At first glance, you might get the feeling that rural communities in Ontario and Quebec have risen up in a united rejection of the Alto project. And, you'd be forgiven for coming to the conclusion that—this being conflict-averse Canada—such a storm of resistance would certainly doom this mega-project to failure.

That's not the case, and now is a good time to pause a beat to look behind the headlines.
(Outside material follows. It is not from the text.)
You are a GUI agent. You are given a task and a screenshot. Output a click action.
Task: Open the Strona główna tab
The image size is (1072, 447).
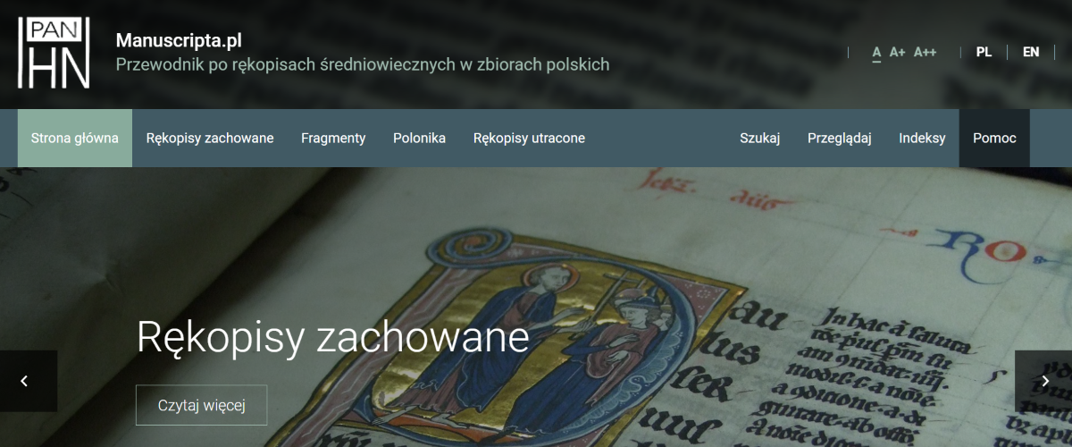pos(75,138)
The reporters have done their work, going into rural communities to interview property owners who fear their lives and livelihoods will be changed by the building of a railway across their land. And what emerges—at first glance—is what seems like a familiar story: plucky beekeepers, canola farmers, and maple syrup producers standing up against the technocratic mega-state. (The landowners are often portrayed standing in a barn, frowning, with their arms folded over their chests.) They complain that a fenced-off rail corridor will change high-school hockey boundaries, prevent them from getting to their favoirite fishing holes on ATVs, and indeed, divide southern Ontario in two with a kind of unwanted "Great Wall."
The resistance channels memories of the righteous 1960s-era struggles—the successful protests against the Spadina and Chinatown freeways in Toronto and Vancouver—against neighborhood erasure in the name of speeding cars. It's David versus Goliath, with with the plucky rural residents nobly resisting the Juggernaut of the state.
Except that's not what's really happening here.